━━━━━ TEXTE DE LA PAGE

Si j’en ai un à donner, ce serait de ne pas hésiter à pratiquer ces visites guidées à pied  [pour en savoir plus, cliquer ici]. Quelque chose que je prise beaucoup, car cela permet de découvrir des quartiers de la ville par le truchement de personnes qui y habitent. Les Américains savent décidément y faire : ces guides, des New Yorkais de souche ou d’adoption, sont des gens passionnés, qui aiment parler de leur ville sinon de leur quartier. Ils n’ont pas leur pareil pour vous transporter avec un sens de ce storytelling que j’évoquais : ils n’hésitent pas à parler de la ville à la première personne, en relatant des anecdotes personnelles, tout en fournissant une information documentée. Cela m’a inspiré des idées : pourquoi ne pas faire de même à Palaiseau ou même à Paris-Saclay ?

━━━━━━━━━━
━━━━━ MATÉRIEL

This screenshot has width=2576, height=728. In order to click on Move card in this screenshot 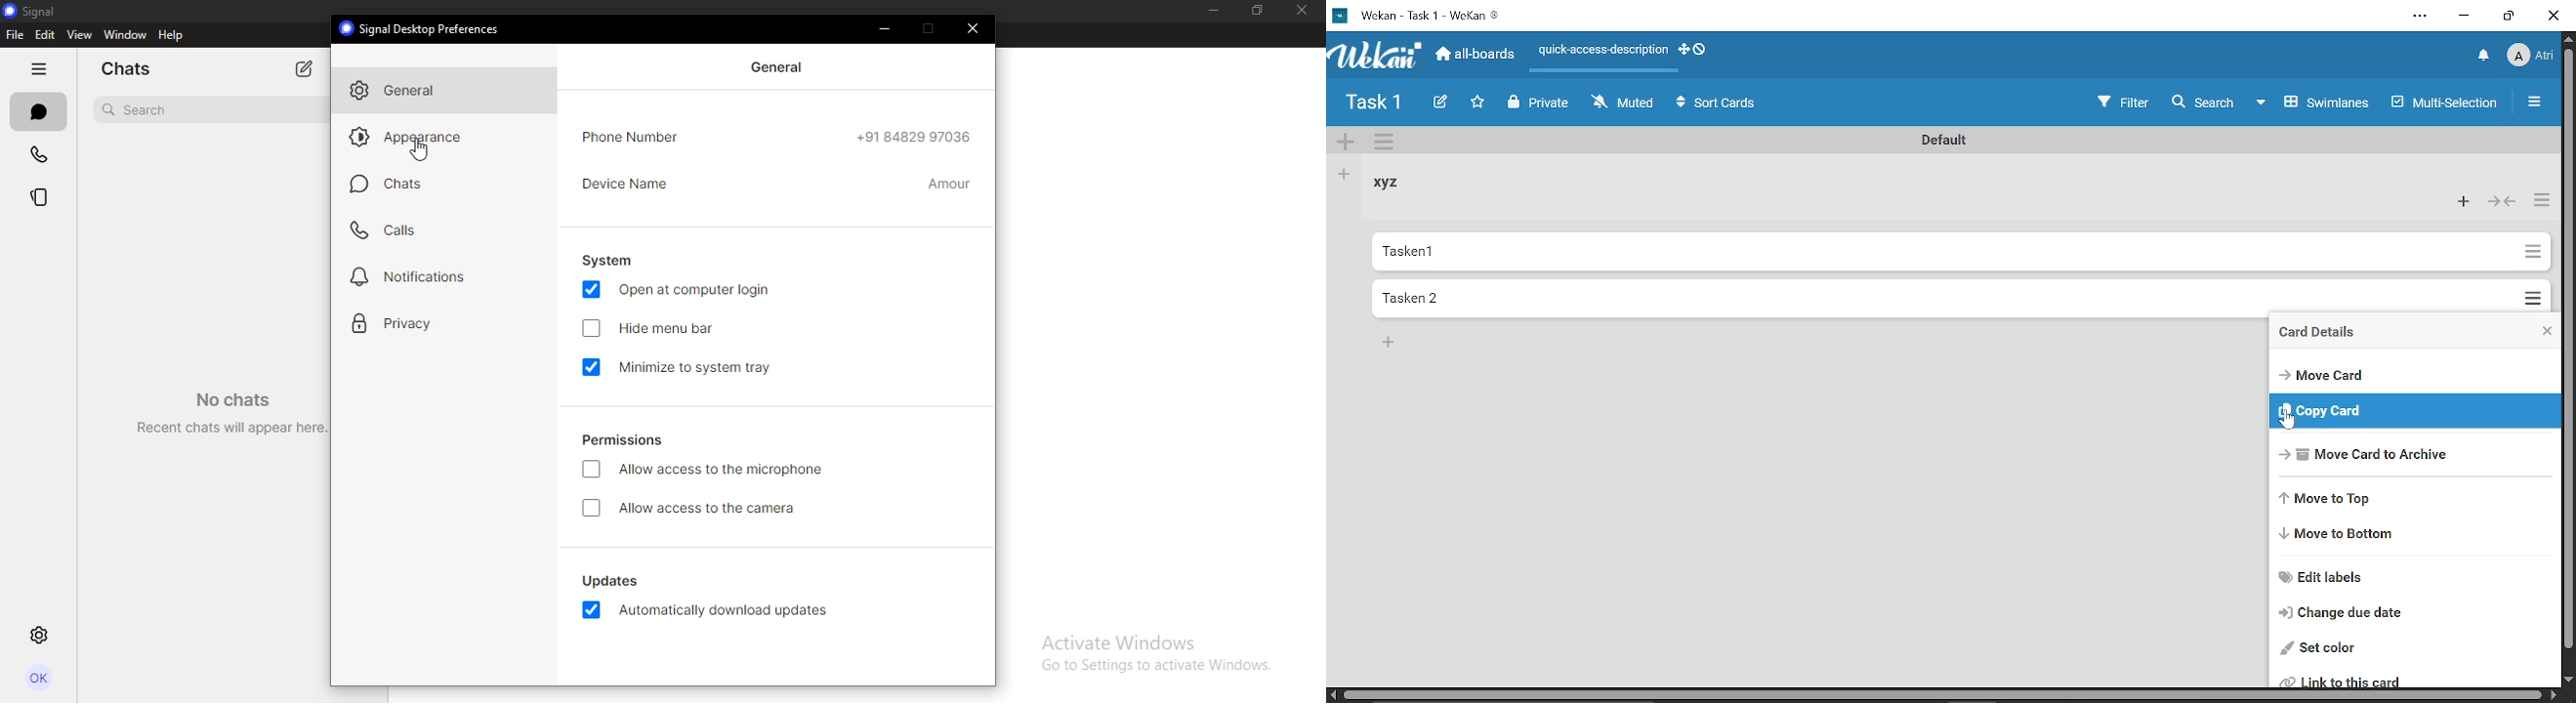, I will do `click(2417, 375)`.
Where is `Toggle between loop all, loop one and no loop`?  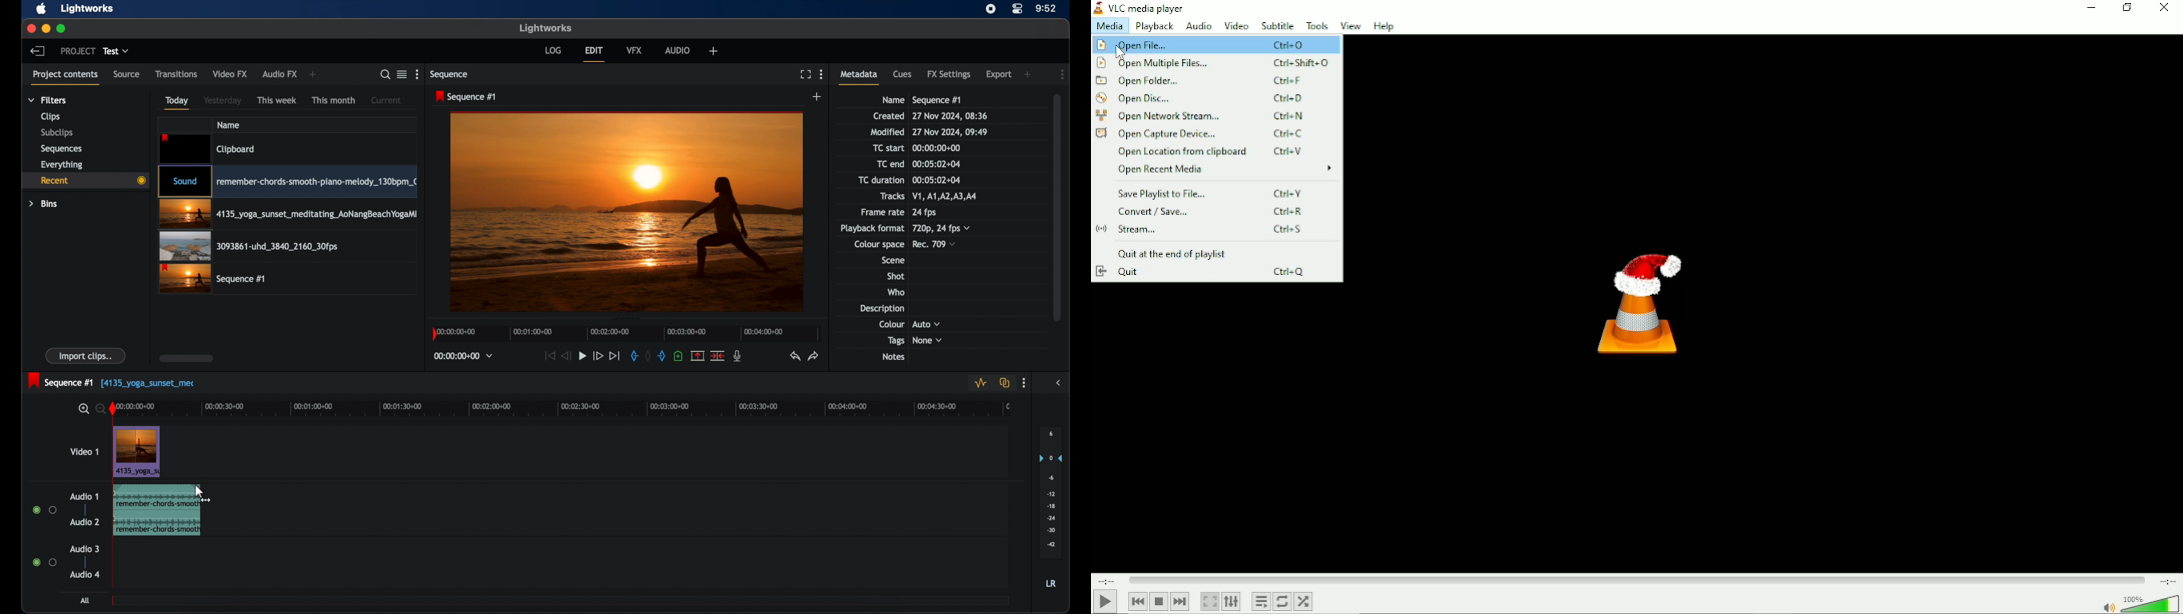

━━━━━━━━━━

## CONSIGNE A
Résumez le texte de la page en deux phrases.
## CONSIGNE B
Recopiez, s'il vous plaît, le passage du texte de la page allant de « Si j’en ai un » jusqu'à « à Paris-Saclay ? » inclus, en remplaçant « visites guidées » par « promenades commentées ».

## RÉPONSE ATTENDUE A
Le texte recommande de pratiquer les visites guidées à pied, qui font découvrir des quartiers de la ville par l'intermédiaire de personnes qui y habitent. Ces guides passionnés, New-Yorkais de souche ou d'adoption, racontent la ville à la première personne avec des anecdotes personnelles et une information documentée, ce qui suggère de faire de même à Palaiseau ou à Paris-Saclay.

## RÉPONSE ATTENDUE B
Si j’en ai un à donner, ce serait de ne pas hésiter à pratiquer ces promenades commentées à pied  [pour en savoir plus, cliquer ici]. Quelque chose que je prise beaucoup, car cela permet de découvrir des quartiers de la ville par le truchement de personnes qui y habitent. Les Américains savent décidément y faire : ces guides, des New Yorkais de souche ou d’adoption, sont des gens passionnés, qui aiment parler de leur ville sinon de leur quartier. Ils n’ont pas leur pareil pour vous transporter avec un sens de ce storytelling que j’évoquais : ils n’hésitent pas à parler de la ville à la première personne, en relatant des anecdotes personnelles, tout en fournissant une information documentée. Cela m’a inspiré des idées : pourquoi ne pas faire de même à Palaiseau ou même à Paris-Saclay ?